永平寺大野道路の全線開通で永平寺―勝山間の交通量は約4割増えた=7月8日、福井県永平寺町山

 中部縦貫自動車道永平寺大野道路の全線開通1カ月の交通状況がまとまった。永平寺―上志比間が開通し、大野まで全区間がつながったことで、福井県は永平寺―勝山間の交通量が1日当たり約1万3千台と全線開通前の約4割増になったと分析している。また勝山市の平泉寺周辺の7月の観光客数が昨年の約4倍増になるなど、観光面でも効果が表れている。5日の県議会提案理由説明で西川一誠知事が報告した。

 永平寺大野道路は7月8日に全線開通した。国土交通省福井河川国道事務所によると、永平寺―上志比間の開通後の交通量は平日1日当たり約1万3300台だった。これに伴い、他の開通済み区間の交通量も軒並み増加した。このうち上志比―勝山間は、全線開通前は平日1日当たり約8800台だったが、全線開通後には約1万2600台と約4割増になった。

 その一方で、永平寺大野道路永平寺―上志比間に並行している国道416号と勝山街道の町道部分の交通量は減少し、平日1日当たり約1万5千台から約5900台になった。
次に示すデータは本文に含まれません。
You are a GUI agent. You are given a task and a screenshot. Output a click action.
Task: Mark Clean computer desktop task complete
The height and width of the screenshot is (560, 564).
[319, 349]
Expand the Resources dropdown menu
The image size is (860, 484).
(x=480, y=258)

これにより、国道416号上志比インターチェンジ前交差点では、朝の混雑時の走行速度が改善し、渋滞の解消がみられるようになった。

 永平寺大野道路永平寺―上志比間は開通前後の比較ができない。ただ、県は国道416号と勝山街道の町道部分の交通量の多くが永平寺―上志比間に移ったことなどを踏まえ、上志比―勝山間と同じく約4割増と分析している。
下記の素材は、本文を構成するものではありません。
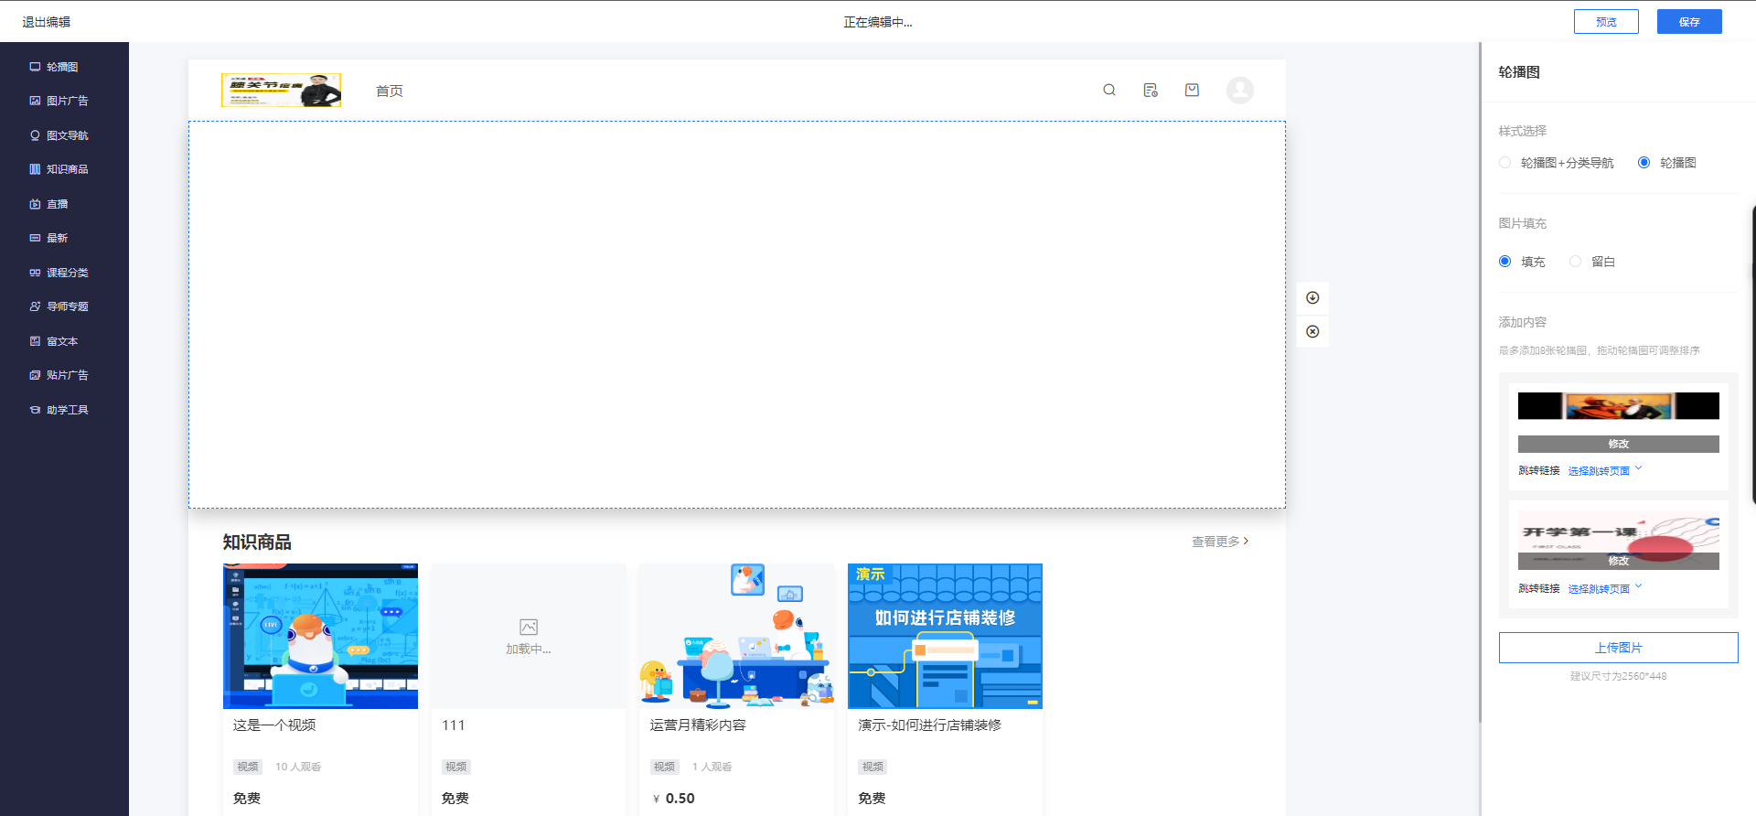Viewport: 1756px width, 816px height.
Task: Select the 填充 image fill radio
Action: pos(1505,262)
 一方、勝山―大野間の平日1日当たりの交通量は約2割増だった。

 永平寺大野道路の全線開通について、西川知事は提案理由説明で「大野市内のまちなか観光も15%増になるなど観光面でも効果が表れている。中部縦貫自動車道の全線開通に向けて人やモノの流れをさらに拡大し、経済の活性化につなげていく」と述べた。